First, concerns about organised crime and the mafia are understandable. However, such organisations do not need EU membership, or even visa free travel, to operate across the EU. The mafia will find a way whatever the context: the people who lose from a delay to EU accession (and, possibly, a removal of visa-free travel) are ordinary citizens. Moreover, the strengthening of the capacity of the state that the EU accession process involves is actually what countries like Albania need to be able to tackle organised crime domestically.

Second, the Western Balkans is clearly part of “core” Europe (whatever that may mean). If may be harder to sell EU accession of, say, Georgia or Ukraine to Western Europeans, but the Western Balkans is already surrounded by the EU.

Third, the region is important from a security perspective for Western Europe. This was reinforced quite clearly by the 2015-16 migration crisis. Surely, Western European politicians can make the case that a more developed Western Balkans, with better functioning institutions and more resources at the disposal of the state, is of clear benefit to Western Europe from a security perspective. And, moreover, that EU accession is the best way to guarantee this.

Finally, the idea that the Western Balkans will become a fiscal drain on EU resources does not stand up to much scrutiny. Even Serbia, the region’s biggest country, has an economy smaller than that of Lithuania. Combined, the six Western Balkan countries have an economy a bit bigger than Slovakia (see first chart below). If all six Western Balkan countries joined the EU tomorrow, and immediately reached an absorption capacity of EU funds level with the current top performer Hungary (a bit over 4% of gross national income net over the last five years), this would necessitate a barely noticeable increase in the size of net contributions from the likes of Germany and France. Meanwhile the impact of full access to the EU budget on the region’s development, and especially of much-needed public infrastructure investment, could be game-changing (see second chart below). 

A better way

It would be naïve to expect EU accession for the Western Balkans anytime soon. We have already expressed our scepticism that 2025 is realistic as a target date, even for Serbia and Montenegro. However, the starting of accession negotiations for Albania and North Macedonia should proceed without delay. Moreover, the EU must remain committed in its engagement with the reform process in the Western Balkans. Only with serious EU efforts, and the (still very strong) carrot of eventual membership, can the region forge a stronger development path and start to catch up with CESEE peers (see chart below). This includes taking a more hands-on approach to solving political conflicts in the region, improving governance standards, upgrading connectivity and infrastructure, deepening local capital markets, and helping the transition to digitalisation (for more details on these areas see our report on accession prospects from last year).
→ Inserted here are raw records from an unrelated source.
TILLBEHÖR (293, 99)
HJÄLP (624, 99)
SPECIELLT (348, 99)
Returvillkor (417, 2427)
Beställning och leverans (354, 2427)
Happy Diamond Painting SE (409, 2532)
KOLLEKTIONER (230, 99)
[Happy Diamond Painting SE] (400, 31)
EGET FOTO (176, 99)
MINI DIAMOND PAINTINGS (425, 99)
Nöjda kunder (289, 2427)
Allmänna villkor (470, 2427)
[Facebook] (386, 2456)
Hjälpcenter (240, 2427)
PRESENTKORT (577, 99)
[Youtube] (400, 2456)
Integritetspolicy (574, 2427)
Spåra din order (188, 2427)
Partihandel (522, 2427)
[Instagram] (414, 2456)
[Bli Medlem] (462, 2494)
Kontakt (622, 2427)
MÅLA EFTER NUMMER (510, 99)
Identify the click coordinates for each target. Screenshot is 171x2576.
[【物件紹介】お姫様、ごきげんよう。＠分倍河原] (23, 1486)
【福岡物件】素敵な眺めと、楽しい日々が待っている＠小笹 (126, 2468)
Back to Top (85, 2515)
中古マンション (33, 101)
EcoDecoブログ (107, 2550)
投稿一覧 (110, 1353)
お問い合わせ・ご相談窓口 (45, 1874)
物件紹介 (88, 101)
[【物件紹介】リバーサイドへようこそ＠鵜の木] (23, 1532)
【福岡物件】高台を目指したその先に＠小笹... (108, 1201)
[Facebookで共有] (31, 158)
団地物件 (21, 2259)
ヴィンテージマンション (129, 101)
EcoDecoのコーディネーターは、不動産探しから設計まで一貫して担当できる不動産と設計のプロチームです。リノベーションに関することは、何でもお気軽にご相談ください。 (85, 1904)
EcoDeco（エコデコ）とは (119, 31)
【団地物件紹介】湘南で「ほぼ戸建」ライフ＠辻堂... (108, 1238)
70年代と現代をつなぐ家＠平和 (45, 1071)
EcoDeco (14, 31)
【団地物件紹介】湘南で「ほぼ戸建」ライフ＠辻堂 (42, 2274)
If the EU does not do this, the role of other powers in the region will grow. This is unlikely to be positive, for the EU nor the Western Balkans. Russia’s influence can be overplayed, not least because it does not commit significant resources, but it has the potential to play a destabilising role in some countries. Meanwhile the arrival of China in the Western Balkans poses a more serious threat to the EU, owing to its potentially significant infrastructure investments. This also brings risks of higher corruption, a lack of spill-overs to the domestic economy, increased debt burdens, and unwelcome (from an EU perspective) political influence.

Conclusion: get serious

Even Ukraine with its Deep and Comprehensive Free Trade Agreement (DCFTA) is in some ways now more integrated with the EU than the Western Balkans is. Although Ukraine does not have the so-called “accession perspective” of the Western Balkans, the current stance from some EU capitals suggests that this in the end may have little meaning. Yet the Western Balkans belongs in the EU, and there is no way to get away from that, even if some would like to.